[Collected data]
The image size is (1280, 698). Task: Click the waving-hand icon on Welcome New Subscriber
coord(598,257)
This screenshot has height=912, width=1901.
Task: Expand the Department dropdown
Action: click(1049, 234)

= What you are asked to do =
What is needed is an exact, complete copy of the entries above.

= Output of the task =
The image size is (1280, 698). Task: Click the waving-hand icon on Welcome New Subscriber
coord(598,257)
This screenshot has height=912, width=1901.
Task: Expand the Department dropdown
Action: click(1049, 234)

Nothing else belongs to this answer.